_WORK ITEM_: Give again, exactly as written, each line of the material below starting at the line that contains "rugged gentleman (1170, 1492)" and ending at the line that contains "2008 (960, 653)". Both ends count, and no other line does.

■ ■ ■ ■

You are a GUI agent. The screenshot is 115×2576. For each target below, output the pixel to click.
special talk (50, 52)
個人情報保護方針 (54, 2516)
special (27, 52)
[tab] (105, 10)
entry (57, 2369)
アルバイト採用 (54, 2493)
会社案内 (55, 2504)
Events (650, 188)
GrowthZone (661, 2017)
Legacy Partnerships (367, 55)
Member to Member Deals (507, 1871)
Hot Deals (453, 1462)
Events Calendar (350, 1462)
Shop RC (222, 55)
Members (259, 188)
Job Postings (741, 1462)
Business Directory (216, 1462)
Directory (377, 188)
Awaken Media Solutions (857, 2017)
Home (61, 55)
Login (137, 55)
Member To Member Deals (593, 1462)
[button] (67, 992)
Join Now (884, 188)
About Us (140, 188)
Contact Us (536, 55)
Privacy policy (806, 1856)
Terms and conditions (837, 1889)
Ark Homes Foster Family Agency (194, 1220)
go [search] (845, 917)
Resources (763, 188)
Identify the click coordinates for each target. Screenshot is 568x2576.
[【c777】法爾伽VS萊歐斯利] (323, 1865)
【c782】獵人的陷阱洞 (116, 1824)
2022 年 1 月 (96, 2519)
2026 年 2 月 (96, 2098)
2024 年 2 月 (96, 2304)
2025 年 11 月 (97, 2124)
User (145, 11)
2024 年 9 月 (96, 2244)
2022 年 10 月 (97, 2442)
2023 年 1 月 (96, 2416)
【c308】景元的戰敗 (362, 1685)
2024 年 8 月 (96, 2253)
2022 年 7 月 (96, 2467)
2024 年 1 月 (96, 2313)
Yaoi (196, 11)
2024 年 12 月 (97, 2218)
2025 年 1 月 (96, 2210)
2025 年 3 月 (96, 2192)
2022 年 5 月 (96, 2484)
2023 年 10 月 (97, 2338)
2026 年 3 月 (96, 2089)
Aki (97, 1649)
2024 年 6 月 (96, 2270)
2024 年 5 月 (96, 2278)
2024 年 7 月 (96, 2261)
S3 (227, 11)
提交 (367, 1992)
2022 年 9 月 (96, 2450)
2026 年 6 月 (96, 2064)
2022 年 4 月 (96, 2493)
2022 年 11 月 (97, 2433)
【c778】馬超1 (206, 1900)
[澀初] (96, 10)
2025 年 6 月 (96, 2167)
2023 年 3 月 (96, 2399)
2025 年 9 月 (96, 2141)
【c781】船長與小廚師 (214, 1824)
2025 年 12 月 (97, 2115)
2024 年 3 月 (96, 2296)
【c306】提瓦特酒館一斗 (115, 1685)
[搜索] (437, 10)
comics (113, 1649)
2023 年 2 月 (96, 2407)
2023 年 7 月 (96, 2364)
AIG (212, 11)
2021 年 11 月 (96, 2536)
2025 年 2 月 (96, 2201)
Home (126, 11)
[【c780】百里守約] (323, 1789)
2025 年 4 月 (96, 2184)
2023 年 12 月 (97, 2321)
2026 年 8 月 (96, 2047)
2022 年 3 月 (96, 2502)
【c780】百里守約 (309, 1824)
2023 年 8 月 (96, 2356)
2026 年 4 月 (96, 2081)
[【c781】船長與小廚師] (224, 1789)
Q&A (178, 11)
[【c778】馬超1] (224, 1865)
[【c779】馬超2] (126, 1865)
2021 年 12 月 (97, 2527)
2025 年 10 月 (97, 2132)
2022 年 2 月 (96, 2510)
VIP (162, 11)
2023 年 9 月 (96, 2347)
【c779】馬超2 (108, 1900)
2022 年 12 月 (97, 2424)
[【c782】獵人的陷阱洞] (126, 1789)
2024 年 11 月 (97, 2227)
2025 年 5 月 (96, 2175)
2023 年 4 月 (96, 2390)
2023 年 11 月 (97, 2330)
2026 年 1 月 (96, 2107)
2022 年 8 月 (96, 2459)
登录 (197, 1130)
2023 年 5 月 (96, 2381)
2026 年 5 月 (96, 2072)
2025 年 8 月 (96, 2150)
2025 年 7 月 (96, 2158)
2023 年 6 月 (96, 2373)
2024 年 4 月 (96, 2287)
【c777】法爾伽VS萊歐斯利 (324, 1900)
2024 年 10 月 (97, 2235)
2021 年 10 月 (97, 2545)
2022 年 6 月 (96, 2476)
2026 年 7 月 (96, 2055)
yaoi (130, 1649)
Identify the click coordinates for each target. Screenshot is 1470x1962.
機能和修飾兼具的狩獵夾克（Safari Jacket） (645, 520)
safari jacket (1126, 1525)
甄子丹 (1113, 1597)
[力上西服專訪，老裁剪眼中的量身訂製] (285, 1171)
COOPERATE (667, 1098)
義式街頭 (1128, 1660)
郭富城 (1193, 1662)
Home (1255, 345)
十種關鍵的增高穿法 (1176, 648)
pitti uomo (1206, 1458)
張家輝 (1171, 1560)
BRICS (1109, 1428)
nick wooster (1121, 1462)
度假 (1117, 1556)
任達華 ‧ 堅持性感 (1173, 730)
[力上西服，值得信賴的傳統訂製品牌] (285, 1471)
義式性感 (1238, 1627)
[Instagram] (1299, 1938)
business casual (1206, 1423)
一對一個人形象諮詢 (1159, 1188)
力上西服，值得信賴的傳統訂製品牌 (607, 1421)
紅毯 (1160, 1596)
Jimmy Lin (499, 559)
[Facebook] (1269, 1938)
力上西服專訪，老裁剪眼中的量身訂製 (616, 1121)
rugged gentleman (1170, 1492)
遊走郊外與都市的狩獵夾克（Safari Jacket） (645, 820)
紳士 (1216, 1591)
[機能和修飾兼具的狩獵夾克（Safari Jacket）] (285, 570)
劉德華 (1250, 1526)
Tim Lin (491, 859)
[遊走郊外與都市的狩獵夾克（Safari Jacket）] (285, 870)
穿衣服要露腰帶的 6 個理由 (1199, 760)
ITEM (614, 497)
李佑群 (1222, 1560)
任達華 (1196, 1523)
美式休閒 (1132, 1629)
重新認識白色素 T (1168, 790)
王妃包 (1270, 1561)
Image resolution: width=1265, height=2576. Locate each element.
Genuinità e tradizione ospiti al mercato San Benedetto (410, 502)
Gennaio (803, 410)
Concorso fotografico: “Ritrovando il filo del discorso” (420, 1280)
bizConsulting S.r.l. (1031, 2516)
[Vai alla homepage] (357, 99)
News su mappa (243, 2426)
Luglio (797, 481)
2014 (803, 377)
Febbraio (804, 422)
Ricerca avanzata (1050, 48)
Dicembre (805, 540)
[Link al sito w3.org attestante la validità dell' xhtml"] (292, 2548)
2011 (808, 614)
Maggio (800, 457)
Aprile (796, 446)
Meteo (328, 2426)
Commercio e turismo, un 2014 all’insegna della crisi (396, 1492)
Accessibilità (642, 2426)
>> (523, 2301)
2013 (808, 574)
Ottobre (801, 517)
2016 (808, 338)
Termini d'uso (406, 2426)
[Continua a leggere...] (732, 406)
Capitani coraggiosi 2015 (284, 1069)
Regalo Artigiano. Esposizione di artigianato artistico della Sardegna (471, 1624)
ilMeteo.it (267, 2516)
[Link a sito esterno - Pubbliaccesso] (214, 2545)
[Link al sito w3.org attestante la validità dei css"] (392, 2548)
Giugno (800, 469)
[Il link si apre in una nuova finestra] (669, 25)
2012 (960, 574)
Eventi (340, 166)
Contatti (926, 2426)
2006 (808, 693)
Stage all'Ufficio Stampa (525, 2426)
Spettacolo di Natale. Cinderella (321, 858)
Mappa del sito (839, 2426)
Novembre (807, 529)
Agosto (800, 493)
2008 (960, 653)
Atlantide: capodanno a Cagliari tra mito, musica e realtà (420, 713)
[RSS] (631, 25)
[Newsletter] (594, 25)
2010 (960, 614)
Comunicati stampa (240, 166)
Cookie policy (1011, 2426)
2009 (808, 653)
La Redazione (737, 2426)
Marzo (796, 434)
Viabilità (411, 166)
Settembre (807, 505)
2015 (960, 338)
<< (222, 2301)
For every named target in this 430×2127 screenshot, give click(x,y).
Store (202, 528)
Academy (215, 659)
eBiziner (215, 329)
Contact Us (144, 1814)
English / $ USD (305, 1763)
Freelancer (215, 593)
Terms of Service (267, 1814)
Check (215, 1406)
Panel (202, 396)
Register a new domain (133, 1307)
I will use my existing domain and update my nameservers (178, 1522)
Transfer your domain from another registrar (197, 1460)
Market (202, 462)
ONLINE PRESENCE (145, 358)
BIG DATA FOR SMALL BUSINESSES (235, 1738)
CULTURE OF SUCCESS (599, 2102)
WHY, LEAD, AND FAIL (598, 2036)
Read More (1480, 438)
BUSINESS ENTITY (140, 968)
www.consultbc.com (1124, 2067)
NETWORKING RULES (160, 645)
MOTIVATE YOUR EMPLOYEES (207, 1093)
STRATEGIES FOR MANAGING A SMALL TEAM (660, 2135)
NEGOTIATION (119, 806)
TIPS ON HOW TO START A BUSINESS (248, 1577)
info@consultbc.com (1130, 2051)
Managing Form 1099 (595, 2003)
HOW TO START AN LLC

■ ■ ■ ■

_PROBLEM SOLUTION_:
rugged gentleman (1170, 1492)
遊走郊外與都市的狩獵夾克（Safari Jacket） (645, 820)
紳士 (1216, 1591)
[機能和修飾兼具的狩獵夾克（Safari Jacket）] (285, 570)
劉德華 (1250, 1526)
Tim Lin (491, 859)
[遊走郊外與都市的狩獵夾克（Safari Jacket）] (285, 870)
穿衣服要露腰帶的 6 個理由 (1199, 760)
ITEM (614, 497)
李佑群 (1222, 1560)
任達華 (1196, 1523)
美式休閒 (1132, 1629)
重新認識白色素 T (1168, 790)
王妃包 (1270, 1561)
Image resolution: width=1265, height=2576. Locate each element.
Genuinità e tradizione ospiti al mercato San Benedetto (410, 502)
Gennaio (803, 410)
Concorso fotografico: “Ritrovando il filo del discorso” (420, 1280)
bizConsulting S.r.l. (1031, 2516)
[Vai alla homepage] (357, 99)
News su mappa (243, 2426)
Luglio (797, 481)
2014 (803, 377)
Febbraio (804, 422)
Ricerca avanzata (1050, 48)
Dicembre (805, 540)
[Link al sito w3.org attestante la validità dell' xhtml"] (292, 2548)
2011 (808, 614)
Maggio (800, 457)
Aprile (796, 446)
Meteo (328, 2426)
Commercio e turismo, un 2014 all’insegna della crisi (396, 1492)
Accessibilità (642, 2426)
>> (523, 2301)
2013 (808, 574)
Ottobre (801, 517)
2016 (808, 338)
Termini d'uso (406, 2426)
[Continua a leggere...] (732, 406)
Capitani coraggiosi 2015 (284, 1069)
Regalo Artigiano. Esposizione di artigianato artistico della Sardegna (471, 1624)
ilMeteo.it (267, 2516)
[Link a sito esterno - Pubbliaccesso] (214, 2545)
[Link al sito w3.org attestante la validità dei css"] (392, 2548)
Giugno (800, 469)
[Il link si apre in una nuova finestra] (669, 25)
2012 (960, 574)
Eventi (340, 166)
Contatti (926, 2426)
2006 (808, 693)
Stage all'Ufficio Stampa (525, 2426)
Spettacolo di Natale. Cinderella (321, 858)
Mappa del sito (839, 2426)
Novembre (807, 529)
Agosto (800, 493)
2008 (960, 653)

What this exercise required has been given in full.